Text provided —

···

The propagation step changed to use a k-d tree for fast nearest neighbor searches, replacing grid-based interpolation. This approach more efficiently matches each pixel in the Lab color space to the closest dominant color:
<math display="block">
\mathbf{I}_{\text{adjusted}} = \mathbf{C}_{\text{recolored}}[\text{k-d tree query}(\mathbf{I})],
</math>
where <math display="inline">\mathbf{I}</math> represents the pixel values in Lab space.
These refinements enable faster optimization while improving the balance between naturalness and contrast enhancement.

===== 2. Confusion Line Adjustments =====
An additional step adjusts colors near confusion lines in the CIE 1931 xyY color space to enhance distinguishability:

1. Confusion lines are defined for protanopia, deuteranopia, and tritanopia, based on [10]. For example, for protanopia:
<math display="block">
\text{Confusion Line: Start} = (0.735, 0.265), \quad \text{End} = (0.115, 0.885).
</math>

2. Colors near the confusion line are identified using orthogonal distance:
<math display="block">
d(\mathbf{xy}, L) = \frac{\| (\mathbf{xy} - \mathbf{p}_1) \times (\mathbf{p}_2 - \mathbf{p}_1) \|}{\|\mathbf{p}_2 - \mathbf{p}_1\|},
</math>
where <math display="inline">\mathbf{p}_1</math> and <math display="inline">\mathbf{p}_2</math> are the start and end points of the confusion line.

···

Required work —
A – According to the color-adjustment text, what replaced grid-based interpolation in the propagation step?
B – List every type of color vision deficiency for which the color-adjustment text says confusion lines are defined.
Rely only on the color-adjustment text to answer.

Collected material —
···

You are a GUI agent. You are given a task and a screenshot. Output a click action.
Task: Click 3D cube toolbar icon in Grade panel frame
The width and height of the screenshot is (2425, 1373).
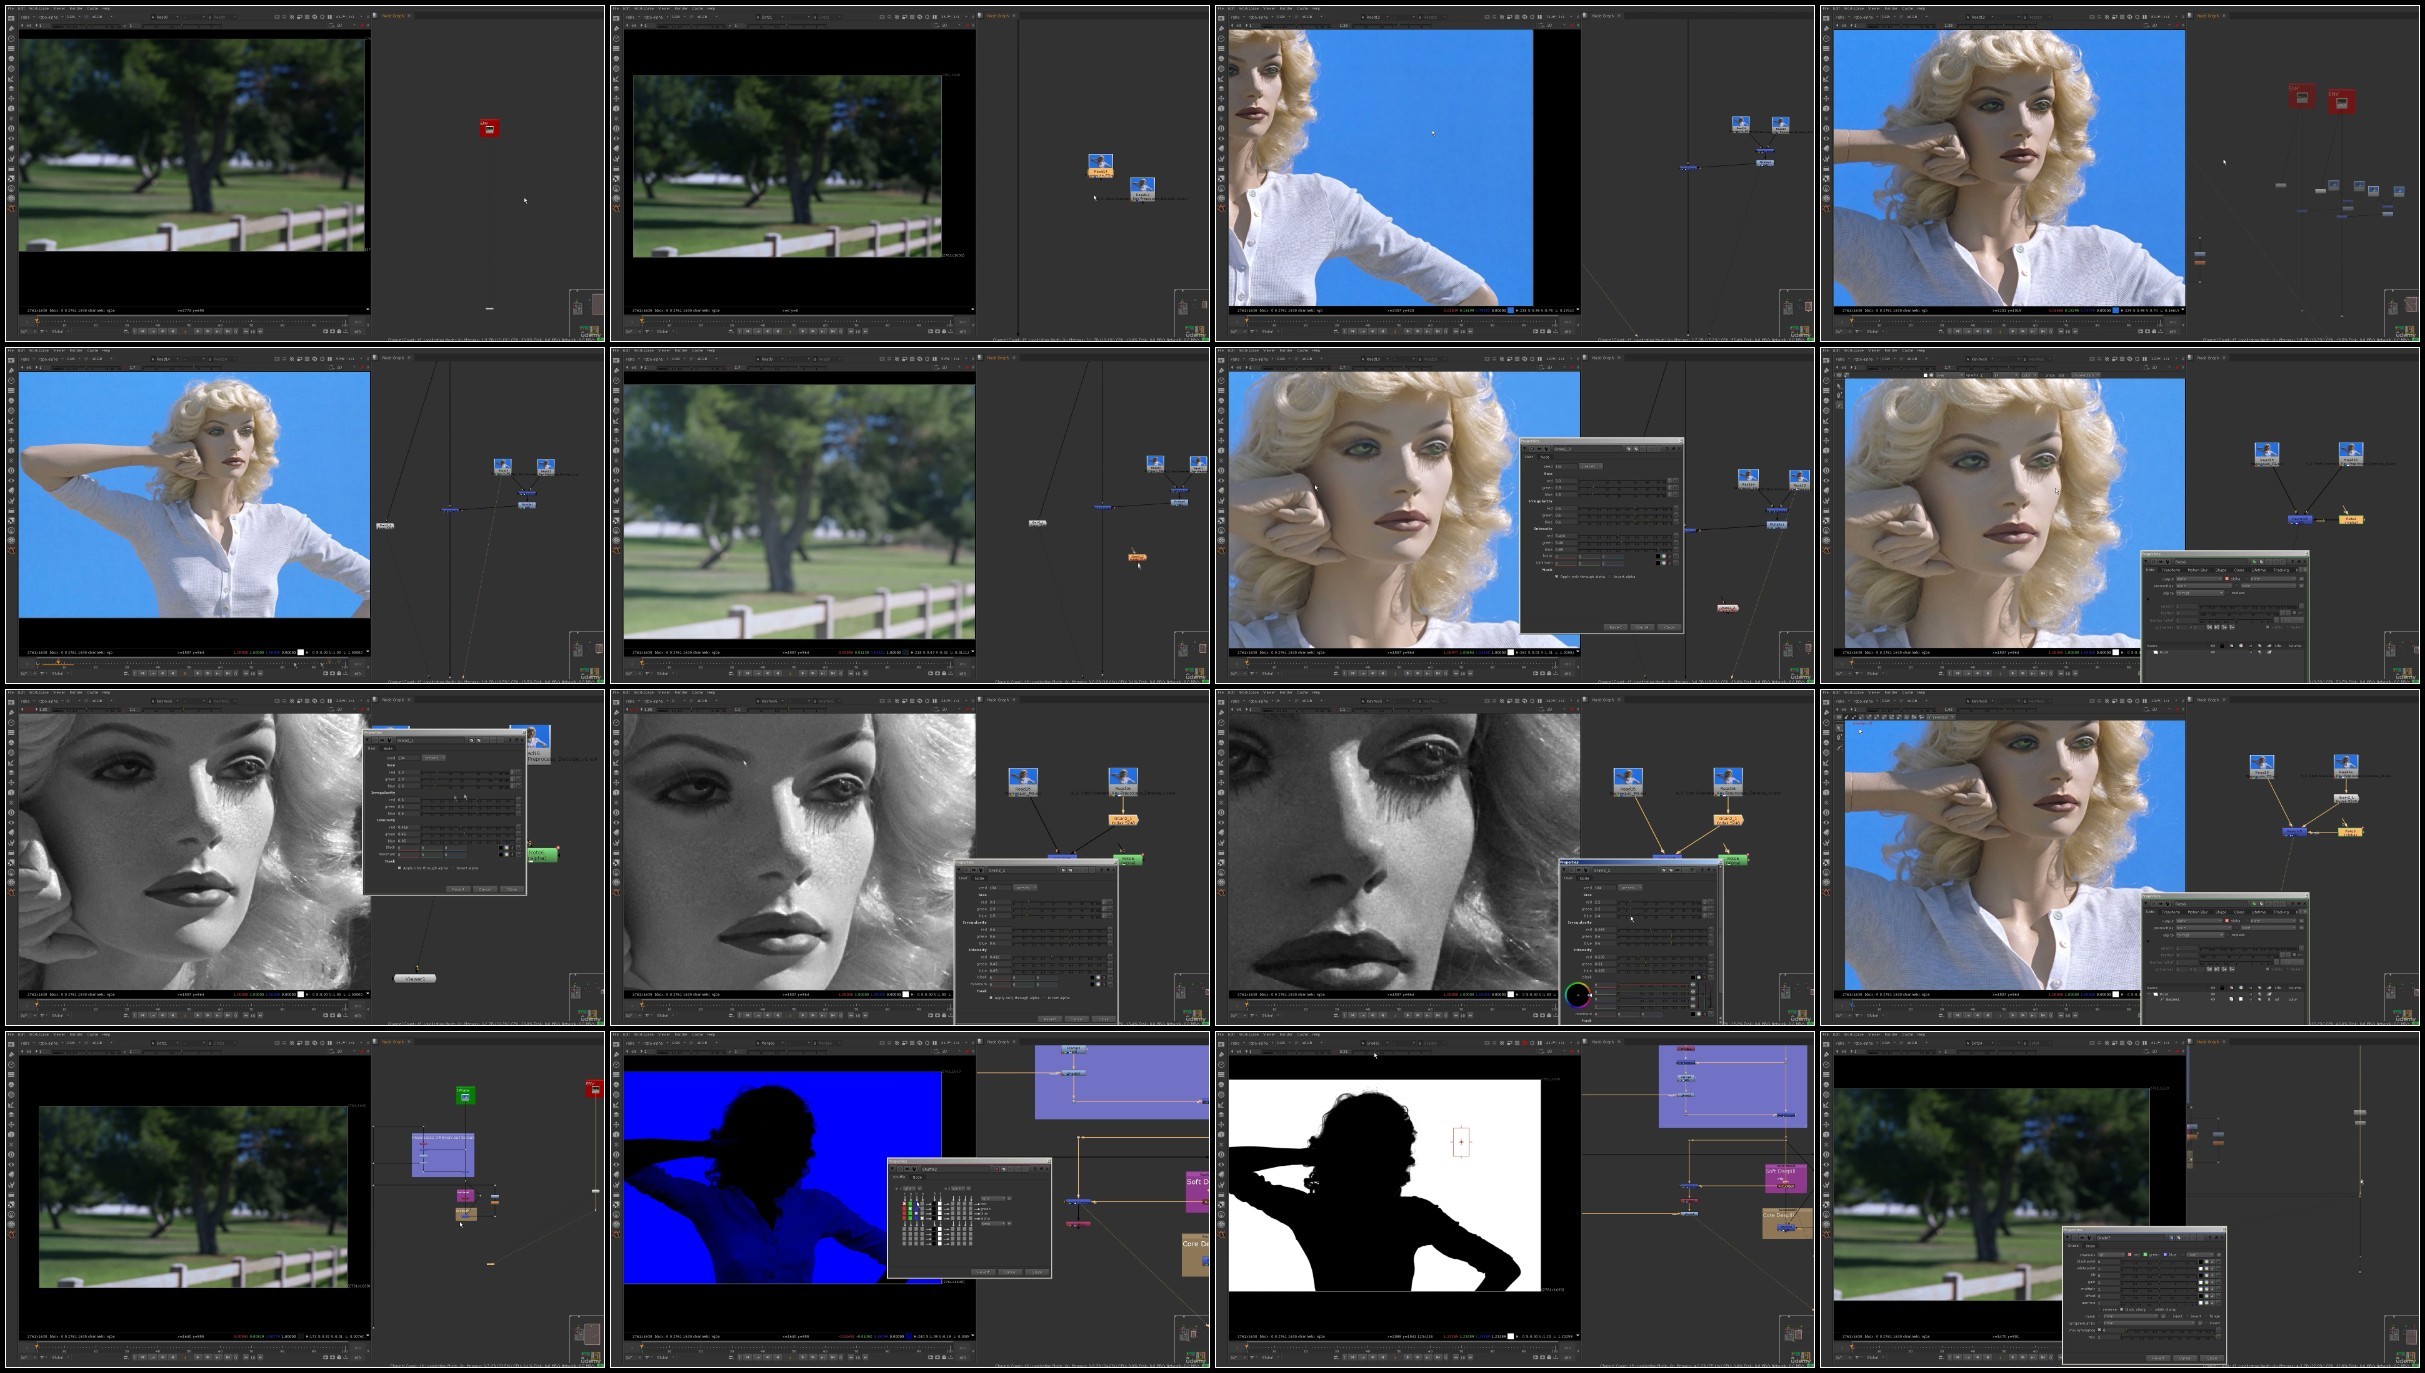(x=1826, y=1135)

···

Task solutions —
A – A k-d tree used for fast nearest neighbor searches.

B – Protanopia, deuteranopia, and tritanopia.